Otro caso es el de Julieta Silva, que asesinó quien por entonces era su pareja, Genaro Fortunato. Recibió la pena de 3 años y 9 meses de prisión por homicidio culposo, recientemente ratificada por la Suprema Corte de Justicia de Mendoza.
Los jueces, llamativamente, decidieron omitir el hecho de que la rea arrolló a su víctima en reiteradas ocasiones y se centró en sus supuestos “problemas de visión”. Colmo de males, la condenada permanecerá con prisión domiciliaria para “cuidar” de sus hijos.
El caso más curioso, tal vez, es el de Nahir Galarza. Condenada a prisión perpetua por el homicidio agravado por el vínculo de Fernando Pastorizo, se convirtió en la bandera del progresismo abolicionista. ¿El argumento? Alegan que fue condenada por ser “mujer, linda y rubia”, y que no se tuvo en consideración la presunta violencia de género a la cual estaba sometida, pero que nunca pudo siquiera infefirirse a lo largo de todo el proceso judicial. Por el contrario, sí pudo acreditarse el comportamiento psicópata de la rea para con Pastorizo, que derivó en su ejecución por la espalda y por la cual fue debidamente condenada.
Al día de hoy, la defensa ha interpuesto un recurso de revisión alegando irregularidades en el proceso judicial. No obstante, tal empresa requiere de la introducción de hechos nuevos que hubieren implicado de manera inequívoca que la sentencia fuese otra. Como ello no ocurre, uno podría prever que será rechazado. Sin embargo, la palabra final no está dicha, y cualquier resolución distinta a ratificar la condena despertará, cuanto menos, una polémica de proporciones aún por verse.
Ante este escenario uno bien podría preguntarse ¿por qué se insiste en la “perspectiva de género” cuando ello implica un claro atentado contra la igualdad y la legalidad?
La respuesta está dada por el progresismo y su brazo feminista radical. Hoy por hoy, la mujer —en tanto y en cuanto responda a los intereses propios del movimiento— está ubicada en un plano celestial; puro; de iluminación divina. Se la ubica por encima del resto de la sociedad por el supuesto sometimiento en el cual se encuentra y sobre el cual me expresé en parágrafos anteriores.
Así, la violencia es propiedad exclusiva del hombre, sea ejercida de modo directo o derivado. Por ello, la mujer mata porque el hombre la obliga a hacerlo directa o indirectamente; maltrata a sus hijos porque es un acto reflejo humano producto de la violencia real o simbólica a la que es sometida diariamente por el “patriarcado”; explota sexualmente a otras mujeres porque se ve a sí misma como un objeto a raíz de la “cosificación sexual” en la cual es colocada por los “intereses hegemónicos y culturales” de la “sociedad machista”.
En definitiva, no se trata de otra cosa más que la búsqueda de la impunidad de la mujer.
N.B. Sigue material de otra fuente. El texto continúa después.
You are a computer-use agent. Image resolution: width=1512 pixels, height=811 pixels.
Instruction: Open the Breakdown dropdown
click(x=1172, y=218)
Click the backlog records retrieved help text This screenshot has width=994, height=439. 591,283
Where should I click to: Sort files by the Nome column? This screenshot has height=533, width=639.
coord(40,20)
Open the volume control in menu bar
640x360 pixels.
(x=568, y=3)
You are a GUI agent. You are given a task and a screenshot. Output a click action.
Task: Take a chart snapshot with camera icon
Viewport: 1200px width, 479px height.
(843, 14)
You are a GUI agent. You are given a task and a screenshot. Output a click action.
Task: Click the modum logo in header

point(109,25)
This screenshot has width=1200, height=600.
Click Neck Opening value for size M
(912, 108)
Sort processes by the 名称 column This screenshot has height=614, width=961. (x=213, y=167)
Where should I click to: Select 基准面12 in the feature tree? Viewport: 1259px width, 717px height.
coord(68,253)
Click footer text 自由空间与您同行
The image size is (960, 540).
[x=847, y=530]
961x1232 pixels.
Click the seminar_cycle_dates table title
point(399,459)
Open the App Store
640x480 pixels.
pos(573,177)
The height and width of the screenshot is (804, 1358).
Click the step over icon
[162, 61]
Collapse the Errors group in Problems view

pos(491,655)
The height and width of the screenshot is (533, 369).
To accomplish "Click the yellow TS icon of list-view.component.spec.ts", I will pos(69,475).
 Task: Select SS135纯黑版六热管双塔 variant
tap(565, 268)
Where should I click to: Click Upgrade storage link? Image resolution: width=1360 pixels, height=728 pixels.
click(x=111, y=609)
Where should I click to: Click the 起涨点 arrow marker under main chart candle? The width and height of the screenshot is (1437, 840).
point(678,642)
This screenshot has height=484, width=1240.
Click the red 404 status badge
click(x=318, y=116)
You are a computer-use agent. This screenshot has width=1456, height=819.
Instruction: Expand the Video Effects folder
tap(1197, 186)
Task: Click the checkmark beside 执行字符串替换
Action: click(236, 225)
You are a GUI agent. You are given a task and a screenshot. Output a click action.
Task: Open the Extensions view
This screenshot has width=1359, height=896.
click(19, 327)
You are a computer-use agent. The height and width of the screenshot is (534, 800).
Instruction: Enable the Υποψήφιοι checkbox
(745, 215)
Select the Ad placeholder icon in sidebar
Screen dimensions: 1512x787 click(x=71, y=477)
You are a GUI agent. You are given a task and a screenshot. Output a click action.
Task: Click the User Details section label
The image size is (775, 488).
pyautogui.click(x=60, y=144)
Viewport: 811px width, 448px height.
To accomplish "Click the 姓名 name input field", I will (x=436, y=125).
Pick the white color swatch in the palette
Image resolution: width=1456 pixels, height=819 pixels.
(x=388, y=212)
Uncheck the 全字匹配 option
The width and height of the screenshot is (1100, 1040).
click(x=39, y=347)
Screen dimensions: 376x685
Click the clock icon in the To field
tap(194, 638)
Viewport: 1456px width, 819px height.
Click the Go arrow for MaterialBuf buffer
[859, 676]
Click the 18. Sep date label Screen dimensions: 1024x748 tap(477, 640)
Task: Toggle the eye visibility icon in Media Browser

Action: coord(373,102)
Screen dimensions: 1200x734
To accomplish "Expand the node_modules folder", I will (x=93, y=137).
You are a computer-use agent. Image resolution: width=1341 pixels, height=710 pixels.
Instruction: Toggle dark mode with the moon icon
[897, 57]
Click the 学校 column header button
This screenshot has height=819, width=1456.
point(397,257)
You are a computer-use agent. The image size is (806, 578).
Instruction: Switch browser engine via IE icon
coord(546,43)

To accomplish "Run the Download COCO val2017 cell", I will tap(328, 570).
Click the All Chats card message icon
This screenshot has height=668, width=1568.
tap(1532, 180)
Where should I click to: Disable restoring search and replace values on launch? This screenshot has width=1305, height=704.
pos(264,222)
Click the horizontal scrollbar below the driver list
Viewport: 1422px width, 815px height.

Un movimiento que se proclama abolicionista para con ellas, pero que al mismo tiempo pretende apartar y/o suprimir de facto las garantías constitucionales que protegen los derechos de la sociedad toda.
Las personas de derecho entendemos que cualquier movimiento discursivo —teórico o práctico— que pretenda gozar de privilegios ilegítimos en detrimento del Estado de derecho es en sí mismo inconstitucional, inviable, desigual, ilegal e infundado.
La violencia es inherente al ser humano, y la comisión de un delito no depende en modo alguno del sexo de la persona. Hombres y mujeres somos lo mismo, y el derecho lo reconoce haciéndonos iguales ante la ley.
Depende de nosotros —los juristas— hacerle frente a tamaño atropello: desde el discurso, desde la academia, desde tribunales. Pues somos los que contamos con los recursos técnicos para poder evitar que el Estado constitucional de derecho se convierta en, lisa y llanamente, una dictadura hembrista.
[*] Abogado penalista (UBA). Carrera de Especialización en Derecho Penal (UBA). Parte del cuerpo Docente de Derechos Humanos y Garantías (UBA).